__Direction__
Turn the data below into a numbered list with one line per item, and drop the blank lines.

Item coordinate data
>> BEGIN

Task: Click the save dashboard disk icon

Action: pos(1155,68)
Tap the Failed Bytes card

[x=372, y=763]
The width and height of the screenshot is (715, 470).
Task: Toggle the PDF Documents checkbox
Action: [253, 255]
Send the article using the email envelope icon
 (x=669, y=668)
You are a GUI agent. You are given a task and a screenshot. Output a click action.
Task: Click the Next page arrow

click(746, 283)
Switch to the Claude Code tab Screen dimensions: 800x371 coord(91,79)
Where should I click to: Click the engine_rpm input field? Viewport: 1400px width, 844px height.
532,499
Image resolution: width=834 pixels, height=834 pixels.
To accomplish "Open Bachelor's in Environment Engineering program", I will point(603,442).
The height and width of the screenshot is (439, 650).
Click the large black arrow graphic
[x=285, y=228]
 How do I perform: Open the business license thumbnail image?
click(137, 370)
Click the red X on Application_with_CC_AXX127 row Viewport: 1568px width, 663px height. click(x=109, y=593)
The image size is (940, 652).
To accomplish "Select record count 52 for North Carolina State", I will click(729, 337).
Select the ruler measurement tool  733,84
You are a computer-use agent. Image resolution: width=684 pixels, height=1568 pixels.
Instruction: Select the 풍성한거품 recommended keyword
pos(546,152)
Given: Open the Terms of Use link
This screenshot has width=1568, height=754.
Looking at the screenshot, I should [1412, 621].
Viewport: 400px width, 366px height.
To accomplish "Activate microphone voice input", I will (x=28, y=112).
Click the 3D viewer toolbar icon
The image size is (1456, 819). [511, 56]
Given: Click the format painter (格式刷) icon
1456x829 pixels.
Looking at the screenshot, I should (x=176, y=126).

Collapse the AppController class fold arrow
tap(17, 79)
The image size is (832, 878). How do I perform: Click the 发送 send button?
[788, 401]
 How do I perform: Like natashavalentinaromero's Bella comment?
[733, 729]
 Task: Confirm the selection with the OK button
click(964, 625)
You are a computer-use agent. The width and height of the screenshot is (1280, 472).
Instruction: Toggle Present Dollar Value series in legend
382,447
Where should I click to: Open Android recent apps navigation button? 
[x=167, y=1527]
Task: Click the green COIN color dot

>> END

__The output__
1. Task: Click the save dashboard disk icon
2. Action: pos(1155,68)
3. Tap the Failed Bytes card
4. [x=372, y=763]
5. The width and height of the screenshot is (715, 470).
6. Task: Toggle the PDF Documents checkbox
7. Action: [253, 255]
8. Send the article using the email envelope icon
9.  (x=669, y=668)
10. You are a GUI agent. You are given a task and a screenshot. Output a click action.
11. Task: Click the Next page arrow
12. click(746, 283)
13. Switch to the Claude Code tab Screen dimensions: 800x371 coord(91,79)
14. Where should I click to: Click the engine_rpm input field? Viewport: 1400px width, 844px height.
15. 532,499
16. Image resolution: width=834 pixels, height=834 pixels.
17. To accomplish "Open Bachelor's in Environment Engineering program", I will point(603,442).
18. The height and width of the screenshot is (439, 650).
19. Click the large black arrow graphic
20. [x=285, y=228]
21.  How do I perform: Open the business license thumbnail image?
22. click(137, 370)
23. Click the red X on Application_with_CC_AXX127 row Viewport: 1568px width, 663px height. click(x=109, y=593)
24. The image size is (940, 652).
25. To accomplish "Select record count 52 for North Carolina State", I will click(729, 337).
26. Select the ruler measurement tool  733,84
27. You are a computer-use agent. Image resolution: width=684 pixels, height=1568 pixels.
28. Instruction: Select the 풍성한거품 recommended keyword
29. pos(546,152)
30. Given: Open the Terms of Use link
31. This screenshot has width=1568, height=754.
32. Looking at the screenshot, I should [1412, 621].
33. Viewport: 400px width, 366px height.
34. To accomplish "Activate microphone voice input", I will (x=28, y=112).
35. Click the 3D viewer toolbar icon
36. The image size is (1456, 819). [511, 56]
37. Given: Click the format painter (格式刷) icon
38. 1456x829 pixels.
39. Looking at the screenshot, I should (x=176, y=126).
40. Collapse the AppController class fold arrow
41. tap(17, 79)
42. The image size is (832, 878). How do I perform: Click the 发送 send button?
43. [788, 401]
44.  How do I perform: Like natashavalentinaromero's Bella comment?
45. [733, 729]
46.  Task: Confirm the selection with the OK button
47. click(964, 625)
48. You are a computer-use agent. The width and height of the screenshot is (1280, 472).
49. Instruction: Toggle Present Dollar Value series in legend
50. 382,447
51. Where should I click to: Open Android recent apps navigation button? 
52. [x=167, y=1527]
53. Task: Click the green COIN color dot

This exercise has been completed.